È pur vero che la plaudente esternazione del pubblico si è manifestata dopo il travolgente “Finale”, ma certamente condizionata o, meglio, letteralmente suggestionata dalle sensazioni e dalle emozioni provate per l’irripetibile esecuzione dell’“Adagio”.
Nella seconda parte del concerto la “Sinfonia n. 7” in la maggiore op. 92: composta fra il 1811 e il 1812, venne eseguita nel dicembre del 1813 nella sala grande dell’Università di Vienna congiuntamente all’“Ottava Sinfonia”, alle musiche di scena per “Die Ruinen von Athen” op. 113 e per “König Stephan” op. 117 e alla “fantasmagorica” Ouverture “Wellingtons Sieg oder die Schlacht bei Vittoria” op. 91.
Nel contesto di una manifestazione decisamente “patriottica” (alla quale parteciparono, anche in veste di esecutori, i più importanti compositori di quel periodo, come Salieri, Hummel, Meyerbeer e Spohr) e di là da essa, la “Settima” s’impose al pubblico viennese per quella straordinaria componente ritmica, insita in ogni cellula tematica del primo, terzo e quarto movimento, che spinse Richard Wagner a racchiuderne lo spirito e l’essenza nella felice espressione di “apoteosi della danza”. Eppure, fu l’incomparabile “Allegretto”, ossia quel secondo movimento di rara e perfetta fattura formale tripartita, a suscitare entusiasmi e decretarne, allora e nel prosieguo inestinguibile del tempo, il successo e il novero perenne nella sfera del sublime.

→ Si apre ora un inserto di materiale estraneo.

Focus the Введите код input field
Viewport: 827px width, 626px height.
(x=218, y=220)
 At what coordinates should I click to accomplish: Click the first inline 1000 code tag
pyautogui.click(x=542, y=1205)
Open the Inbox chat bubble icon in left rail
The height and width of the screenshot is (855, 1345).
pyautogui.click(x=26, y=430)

Quel subitaneo accordo introduttivo dei fiati, sospeso dalla sua natura armonica di secondo rivolto triadico, quella lenta fusione di due temi ricchi di pathos e interconnessi in un virtuale fugato, dipoi quell’andamento echeggiante il monometro dattilico, che pervade perfino la levità dell’intermezzo in maggiore: il tutto concorre alla definizione di “musica assoluta” e di pura e divina creazione, ossia l’impronta del genio nell’ambito di un organico capolavoro sinfonico.
Si dovrebbe definire semplicemente esaltante e inebriante l’interpretazione offerta da Pappano, per la profonda compenetrazione critica e per la trascinante vigoria dell’atto direttoriale, e dall’Orchestra dell’Accademia, per la precisione esecutiva e per la compartecipazione emotiva.
Se le ovazioni e le acclamazioni del pubblico ceciliano si sono entusiasticamente manifestate e protratte a lungo, va doverosamente rilevato come proprio una similare esecuzione della “Settima” abbia mandato letteralmente in delirio il pubblico parmense al termine del concerto che l’Orchestra dell’Accademia Nazionale di Santa Cecilia, diretta da Sir Pappano, ha tenuto domenica 18 al Teatro Regio nell’ambito del prestigioso “Festival Verdi 2015” (eseguendo, tra l’altro, nella prima parte “Sin-fonie” e “Preludi” verdiani dalla “Luisa Miller”, da “La forza del destino”, da “I ma-snadieri”, e dall’“Aida”).